Hospitals moan and groan about sentinel-event policy, but in the end they're learning to live with it.
The most recent statistics compiled by the Joint Commission on Accreditation of Healthcare Organizations show growing acceptance of its requirement that hospitals report any serious errors resulting in deaths or substantial injuries to patients.
Starting in the first quarter of 1998, the percentage of sentinel events that hospitals reported to the Joint Commission has mushroomed, although the total number of events-including those reported by hospitals, the media, patients and employees- has remained roughly constant (See chart, p. 36).
In a Feb. 3 report, the JCAHO said that in the most recent quarter, 30 of 38 known sentinel events, or 79%, were self-reported. That compares with 16 of 30, or 53%, in the first quarter of 1998, and two of 25, or 8%, in the first quarter of 1997.
JCAHO President Dennis O'Leary, M.D., said he wouldn't use the term "cooperation" to describe what's happening. " 'Comfort' is what I'd say. There is a steady flow of sentinel-event reporting, and it is holding up pretty well."
Experience is building hospitals' confidence, he said. "As organizations do this, learn from the root-cause analysis and make improvements based on that, and nothing bad happens, I think we'll see more and more reporting."
Hospitals conduct root-cause analyses by reviewing all procedures, systems and habits to find out where and how mistakes were made, and summarizing the results in reports.
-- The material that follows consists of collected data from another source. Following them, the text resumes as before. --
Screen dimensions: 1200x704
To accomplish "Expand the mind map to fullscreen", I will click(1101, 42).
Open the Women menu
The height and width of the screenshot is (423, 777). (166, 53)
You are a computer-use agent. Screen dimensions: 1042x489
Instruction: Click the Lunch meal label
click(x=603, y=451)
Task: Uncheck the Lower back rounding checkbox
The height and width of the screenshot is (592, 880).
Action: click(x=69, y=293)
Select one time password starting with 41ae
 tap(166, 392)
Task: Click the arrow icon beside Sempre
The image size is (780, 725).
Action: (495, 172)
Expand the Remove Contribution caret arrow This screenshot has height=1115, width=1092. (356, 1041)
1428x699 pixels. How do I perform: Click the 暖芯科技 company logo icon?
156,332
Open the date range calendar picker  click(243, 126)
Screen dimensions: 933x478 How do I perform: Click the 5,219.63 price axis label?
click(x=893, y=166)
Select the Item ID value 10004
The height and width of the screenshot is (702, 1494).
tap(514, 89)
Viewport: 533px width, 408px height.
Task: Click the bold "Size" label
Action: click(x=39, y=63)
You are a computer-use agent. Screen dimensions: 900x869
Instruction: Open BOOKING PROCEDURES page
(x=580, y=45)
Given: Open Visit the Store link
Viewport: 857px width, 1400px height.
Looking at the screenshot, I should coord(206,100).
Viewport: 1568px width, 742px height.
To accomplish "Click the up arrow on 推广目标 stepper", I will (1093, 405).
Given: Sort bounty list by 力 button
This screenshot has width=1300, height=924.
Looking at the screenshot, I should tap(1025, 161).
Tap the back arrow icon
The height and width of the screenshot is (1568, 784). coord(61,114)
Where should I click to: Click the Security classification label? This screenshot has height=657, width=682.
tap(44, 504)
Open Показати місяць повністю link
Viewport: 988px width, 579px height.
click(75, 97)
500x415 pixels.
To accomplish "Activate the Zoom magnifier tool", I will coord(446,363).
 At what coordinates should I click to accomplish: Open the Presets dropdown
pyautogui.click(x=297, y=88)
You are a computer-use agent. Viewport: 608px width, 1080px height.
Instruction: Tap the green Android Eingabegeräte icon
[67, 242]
The JCAHO's laboriously developed sentinel-event policy exploded in its face early last year when lawyers realized that sending the root-cause reports to the commission's headquarters in Oakbrook Terrace, Ill., could inadvertently void hospitals' protection from legal discovery. Peer-review documents normally are protected from legal discovery.
Lawyers for hospitals feared their facilities would be swamped with lawsuits filed by malpractice attorneys.
Hospitals in some states are more susceptible to this risk than others, depending on state laws and court precedents.
Hospitals also worried that the commission would not be able to refuse handing over potentially incriminating documents requested by court order.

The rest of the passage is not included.